Now assume you have a SendAPersonByReference() method, which passes a reference type by reference (note the ref parameter modifier):
static void SendAPersonByReference(ref Person p) { // Change some data of "p". p.personAge = 555; // "p" is now pointing to a new object on the heap! p = new Person("Nikki", 999); }
As you might expect, this allows complete flexibility of how the callee is able to manipulate the incoming parameter. Not only can the callee change the state of the object, but if it so chooses, it may also reassign the reference to a new Person type. Now ponder the following updated Main() method:
static void Main(string[] args) { // Passing ref-types by ref.
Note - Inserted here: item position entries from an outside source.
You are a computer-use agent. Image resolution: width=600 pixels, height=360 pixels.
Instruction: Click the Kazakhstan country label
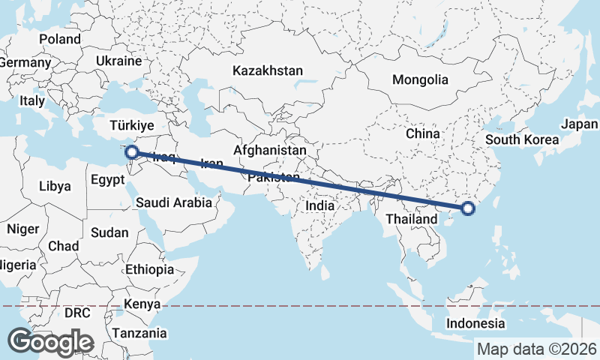tap(268, 71)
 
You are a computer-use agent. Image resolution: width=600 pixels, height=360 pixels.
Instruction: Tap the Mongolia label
tap(420, 80)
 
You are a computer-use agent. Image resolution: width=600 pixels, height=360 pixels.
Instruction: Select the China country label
tap(422, 134)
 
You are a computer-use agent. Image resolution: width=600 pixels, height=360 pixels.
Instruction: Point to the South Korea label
tap(522, 140)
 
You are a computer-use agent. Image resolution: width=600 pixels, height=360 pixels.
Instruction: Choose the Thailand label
tap(412, 219)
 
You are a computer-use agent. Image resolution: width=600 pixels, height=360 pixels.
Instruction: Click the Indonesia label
tap(476, 323)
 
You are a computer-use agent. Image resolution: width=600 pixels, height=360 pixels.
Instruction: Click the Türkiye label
tap(131, 125)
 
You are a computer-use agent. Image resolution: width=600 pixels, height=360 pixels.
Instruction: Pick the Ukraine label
tap(119, 61)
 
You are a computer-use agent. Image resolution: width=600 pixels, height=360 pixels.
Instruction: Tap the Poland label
tap(60, 39)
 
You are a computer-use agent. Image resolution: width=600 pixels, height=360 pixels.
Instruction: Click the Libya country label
tap(55, 186)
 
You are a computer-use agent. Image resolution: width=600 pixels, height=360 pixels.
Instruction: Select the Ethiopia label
tap(150, 269)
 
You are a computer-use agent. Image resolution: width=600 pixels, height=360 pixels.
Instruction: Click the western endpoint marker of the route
tap(132, 153)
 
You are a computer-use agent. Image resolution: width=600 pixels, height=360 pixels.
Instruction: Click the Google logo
tap(50, 342)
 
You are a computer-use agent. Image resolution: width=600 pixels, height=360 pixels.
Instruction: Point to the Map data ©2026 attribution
tap(537, 349)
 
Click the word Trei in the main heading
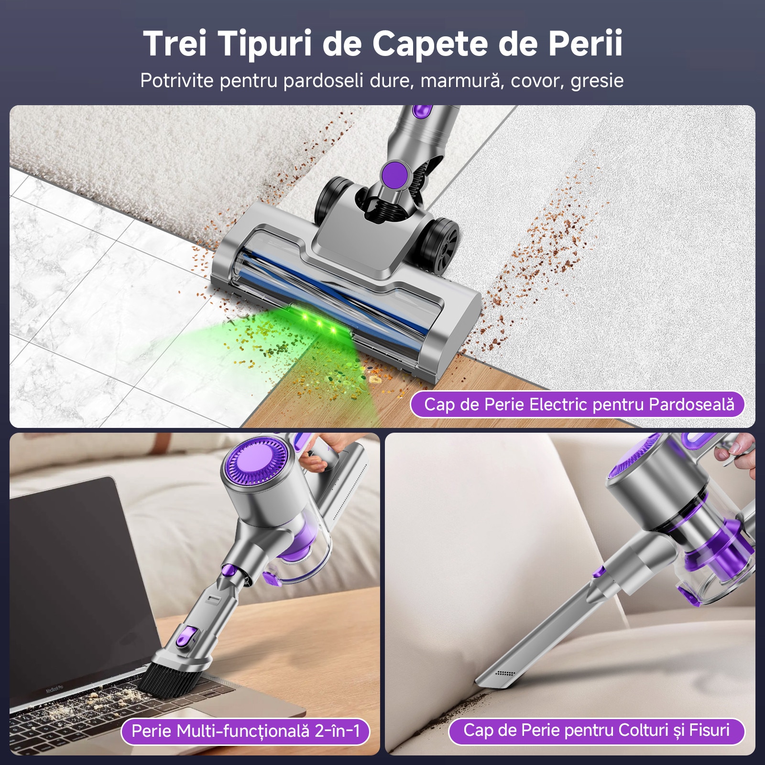tap(175, 44)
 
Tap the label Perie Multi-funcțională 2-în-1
tap(245, 731)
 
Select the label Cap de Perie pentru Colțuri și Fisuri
tap(596, 730)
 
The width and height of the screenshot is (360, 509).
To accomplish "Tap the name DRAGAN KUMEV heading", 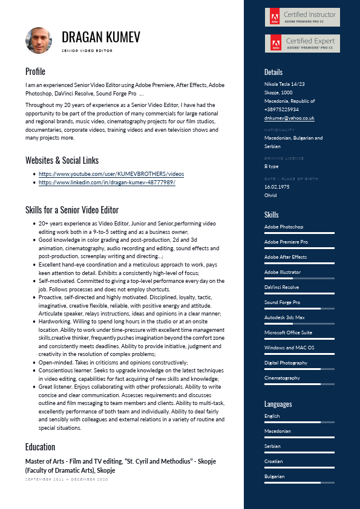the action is tap(100, 37).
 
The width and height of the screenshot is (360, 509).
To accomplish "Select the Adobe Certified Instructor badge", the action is tap(302, 17).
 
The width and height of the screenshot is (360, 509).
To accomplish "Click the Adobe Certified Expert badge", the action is tap(302, 43).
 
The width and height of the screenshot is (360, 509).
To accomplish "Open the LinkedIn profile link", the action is tap(106, 182).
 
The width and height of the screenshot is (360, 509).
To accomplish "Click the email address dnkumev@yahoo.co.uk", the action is tap(289, 118).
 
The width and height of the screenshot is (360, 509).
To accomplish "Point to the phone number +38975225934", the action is tap(281, 109).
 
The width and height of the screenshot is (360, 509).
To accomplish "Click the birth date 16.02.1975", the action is tap(277, 187).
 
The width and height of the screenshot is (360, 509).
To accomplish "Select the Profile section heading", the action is tap(35, 71).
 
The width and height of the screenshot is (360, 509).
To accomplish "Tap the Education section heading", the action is tap(40, 447).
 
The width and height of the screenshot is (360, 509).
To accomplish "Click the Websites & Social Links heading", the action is tap(62, 160).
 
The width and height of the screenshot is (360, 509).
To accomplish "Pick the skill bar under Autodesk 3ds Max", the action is tap(299, 323).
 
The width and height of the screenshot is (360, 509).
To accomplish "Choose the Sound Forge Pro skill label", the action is tap(282, 302).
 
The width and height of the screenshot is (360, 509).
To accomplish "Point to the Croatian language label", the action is tap(274, 461).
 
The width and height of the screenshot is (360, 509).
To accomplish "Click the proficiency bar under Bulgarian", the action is tap(299, 482).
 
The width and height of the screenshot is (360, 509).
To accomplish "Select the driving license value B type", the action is tap(272, 166).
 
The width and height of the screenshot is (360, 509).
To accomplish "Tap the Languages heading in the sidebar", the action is tap(278, 404).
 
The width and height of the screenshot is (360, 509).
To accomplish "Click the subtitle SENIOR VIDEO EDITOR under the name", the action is tap(87, 51).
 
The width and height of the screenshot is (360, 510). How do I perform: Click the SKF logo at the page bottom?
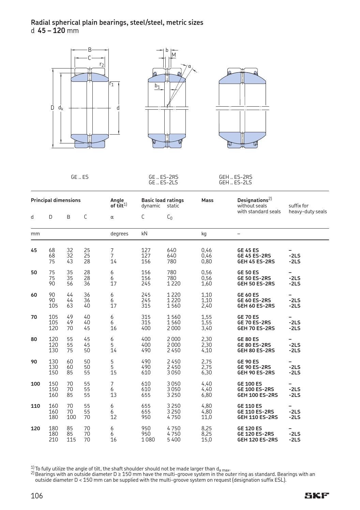click(317, 495)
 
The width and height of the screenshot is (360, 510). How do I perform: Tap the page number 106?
click(37, 496)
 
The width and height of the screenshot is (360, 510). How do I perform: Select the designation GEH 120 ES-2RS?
click(257, 439)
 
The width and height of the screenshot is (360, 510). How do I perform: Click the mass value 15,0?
click(206, 439)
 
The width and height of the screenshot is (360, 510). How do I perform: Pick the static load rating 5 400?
click(174, 439)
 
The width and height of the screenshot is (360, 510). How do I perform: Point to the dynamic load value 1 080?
click(148, 439)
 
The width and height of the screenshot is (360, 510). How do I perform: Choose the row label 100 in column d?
click(35, 384)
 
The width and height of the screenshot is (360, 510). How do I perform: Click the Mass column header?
click(207, 200)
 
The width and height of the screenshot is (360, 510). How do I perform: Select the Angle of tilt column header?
click(118, 203)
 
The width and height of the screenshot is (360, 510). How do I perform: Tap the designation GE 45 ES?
click(248, 250)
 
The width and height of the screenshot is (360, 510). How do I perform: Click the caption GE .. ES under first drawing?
click(79, 177)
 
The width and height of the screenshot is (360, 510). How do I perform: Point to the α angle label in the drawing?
click(190, 66)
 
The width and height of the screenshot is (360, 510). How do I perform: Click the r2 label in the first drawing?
click(102, 64)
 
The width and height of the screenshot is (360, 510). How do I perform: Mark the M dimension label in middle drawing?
click(174, 55)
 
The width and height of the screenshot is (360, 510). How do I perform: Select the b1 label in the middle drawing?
click(157, 86)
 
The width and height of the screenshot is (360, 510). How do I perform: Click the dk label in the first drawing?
click(61, 108)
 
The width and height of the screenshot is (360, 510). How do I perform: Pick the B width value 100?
click(71, 417)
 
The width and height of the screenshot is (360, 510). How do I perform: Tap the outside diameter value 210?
click(53, 439)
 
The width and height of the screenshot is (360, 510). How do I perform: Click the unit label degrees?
click(119, 234)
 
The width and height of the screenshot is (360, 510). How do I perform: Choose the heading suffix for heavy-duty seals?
click(308, 208)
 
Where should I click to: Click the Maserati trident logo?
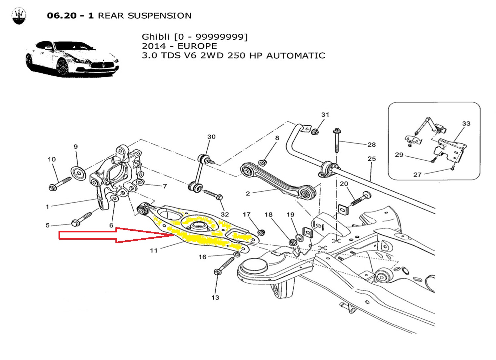(x=19, y=16)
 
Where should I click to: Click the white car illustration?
(x=72, y=58)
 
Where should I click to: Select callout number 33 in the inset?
(x=466, y=124)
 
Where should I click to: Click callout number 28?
(x=372, y=144)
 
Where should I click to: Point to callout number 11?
(x=154, y=251)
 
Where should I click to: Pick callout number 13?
(x=215, y=298)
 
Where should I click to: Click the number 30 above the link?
(x=211, y=137)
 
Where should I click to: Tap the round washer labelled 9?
(x=79, y=174)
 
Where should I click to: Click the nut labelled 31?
(x=315, y=132)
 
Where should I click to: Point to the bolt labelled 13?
(x=225, y=266)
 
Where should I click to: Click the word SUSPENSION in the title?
(x=160, y=16)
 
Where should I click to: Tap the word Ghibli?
(x=156, y=37)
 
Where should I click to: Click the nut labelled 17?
(x=261, y=231)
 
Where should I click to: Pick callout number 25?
(x=372, y=159)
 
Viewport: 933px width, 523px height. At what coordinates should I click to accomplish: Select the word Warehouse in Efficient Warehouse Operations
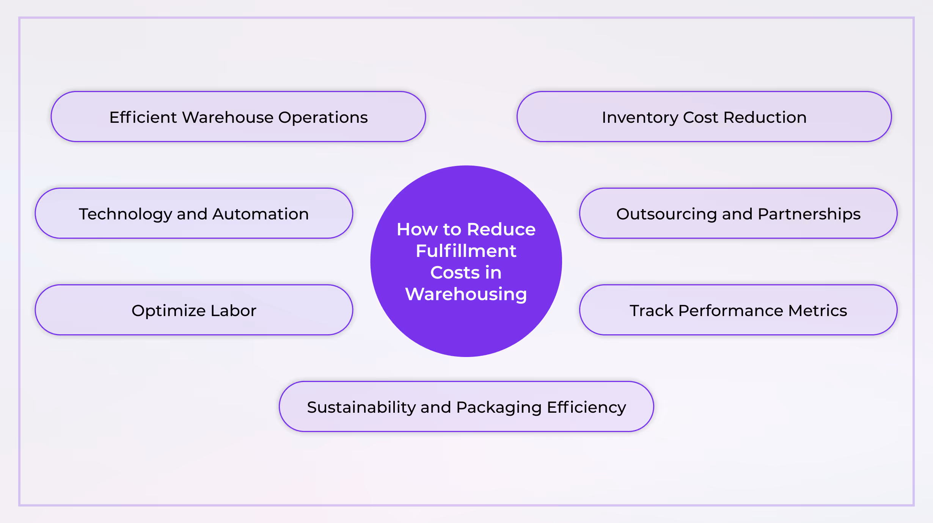pyautogui.click(x=228, y=117)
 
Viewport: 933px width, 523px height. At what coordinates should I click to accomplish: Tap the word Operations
pyautogui.click(x=323, y=117)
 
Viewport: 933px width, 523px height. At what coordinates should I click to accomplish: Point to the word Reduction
pyautogui.click(x=765, y=117)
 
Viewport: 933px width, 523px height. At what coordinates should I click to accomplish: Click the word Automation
pyautogui.click(x=261, y=214)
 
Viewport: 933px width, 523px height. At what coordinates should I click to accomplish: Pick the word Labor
pyautogui.click(x=234, y=311)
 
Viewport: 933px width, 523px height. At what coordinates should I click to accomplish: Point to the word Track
pyautogui.click(x=652, y=311)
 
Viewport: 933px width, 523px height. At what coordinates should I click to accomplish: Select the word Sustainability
pyautogui.click(x=361, y=408)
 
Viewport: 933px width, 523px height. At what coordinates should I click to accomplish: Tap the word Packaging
pyautogui.click(x=499, y=408)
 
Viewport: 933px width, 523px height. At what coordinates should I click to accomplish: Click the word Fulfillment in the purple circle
pyautogui.click(x=466, y=251)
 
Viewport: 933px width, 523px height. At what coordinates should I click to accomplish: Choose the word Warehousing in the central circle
pyautogui.click(x=466, y=294)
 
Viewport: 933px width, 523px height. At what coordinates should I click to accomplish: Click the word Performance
pyautogui.click(x=730, y=311)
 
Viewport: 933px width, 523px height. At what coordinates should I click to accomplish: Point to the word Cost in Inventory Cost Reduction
pyautogui.click(x=701, y=117)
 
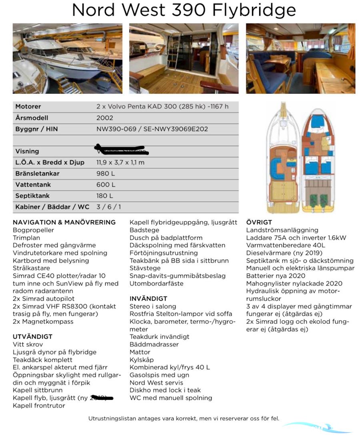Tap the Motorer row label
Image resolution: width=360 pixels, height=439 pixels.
pyautogui.click(x=28, y=107)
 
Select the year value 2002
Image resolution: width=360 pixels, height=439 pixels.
pyautogui.click(x=105, y=118)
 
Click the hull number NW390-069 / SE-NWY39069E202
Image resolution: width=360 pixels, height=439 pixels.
pyautogui.click(x=152, y=129)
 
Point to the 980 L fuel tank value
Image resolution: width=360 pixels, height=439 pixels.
pyautogui.click(x=106, y=174)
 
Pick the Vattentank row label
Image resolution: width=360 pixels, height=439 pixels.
pyautogui.click(x=33, y=185)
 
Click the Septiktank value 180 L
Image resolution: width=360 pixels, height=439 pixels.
pyautogui.click(x=105, y=196)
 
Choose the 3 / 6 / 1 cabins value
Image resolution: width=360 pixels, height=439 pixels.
pyautogui.click(x=109, y=207)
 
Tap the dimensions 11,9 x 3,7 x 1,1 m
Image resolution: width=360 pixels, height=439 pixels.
pyautogui.click(x=120, y=162)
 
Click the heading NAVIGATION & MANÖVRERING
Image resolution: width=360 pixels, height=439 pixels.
pyautogui.click(x=64, y=222)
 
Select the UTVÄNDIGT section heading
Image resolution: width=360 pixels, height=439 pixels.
pyautogui.click(x=33, y=337)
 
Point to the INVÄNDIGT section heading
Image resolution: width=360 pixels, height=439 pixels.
pyautogui.click(x=148, y=299)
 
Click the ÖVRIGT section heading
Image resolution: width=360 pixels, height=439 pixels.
pyautogui.click(x=259, y=222)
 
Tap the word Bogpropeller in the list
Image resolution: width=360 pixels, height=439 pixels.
pyautogui.click(x=33, y=230)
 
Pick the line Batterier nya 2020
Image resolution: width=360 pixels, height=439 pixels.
pyautogui.click(x=276, y=276)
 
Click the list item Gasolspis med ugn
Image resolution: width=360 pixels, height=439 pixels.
pyautogui.click(x=159, y=375)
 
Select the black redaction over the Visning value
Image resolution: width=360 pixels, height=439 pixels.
pyautogui.click(x=122, y=150)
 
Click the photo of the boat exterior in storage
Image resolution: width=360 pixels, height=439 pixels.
pyautogui.click(x=68, y=58)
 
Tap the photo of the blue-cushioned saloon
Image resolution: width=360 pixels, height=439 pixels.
pyautogui.click(x=300, y=58)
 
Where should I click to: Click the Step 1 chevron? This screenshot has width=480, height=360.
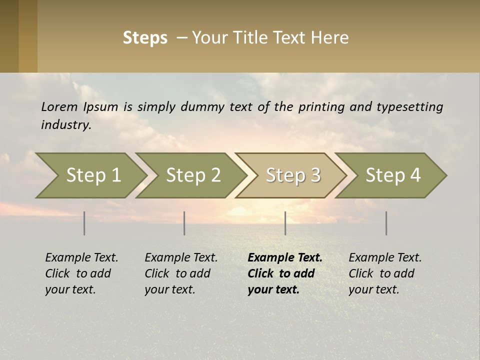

Console.WriteLine("***** Passing Person object by reference *****"); Person mel = new Person("Mel", 23); Console.WriteLine("Before by ref call, Person is:"); mel.Display(); SendAPersonByReference(ref mel); Console.WriteLine("After by ref call, Person is:"); mel.Display(); Console.ReadLine(); }
Notice the following output:
***** Passing Person object by reference ***** Before by ref call, Person is: Name: Mel, Age: 23 After by ref call, Person is: Name: Nikki, Age: 999
As you can see, an object named Mel returns after the call as an object named Nikki, as the method was able to change what the incoming reference pointed to in memory. The golden rule to keep in mind when passing reference types is the following:
To wrap up this topic, consider the information in Table 4-3, which summarizes the core distinctions between value types and reference types.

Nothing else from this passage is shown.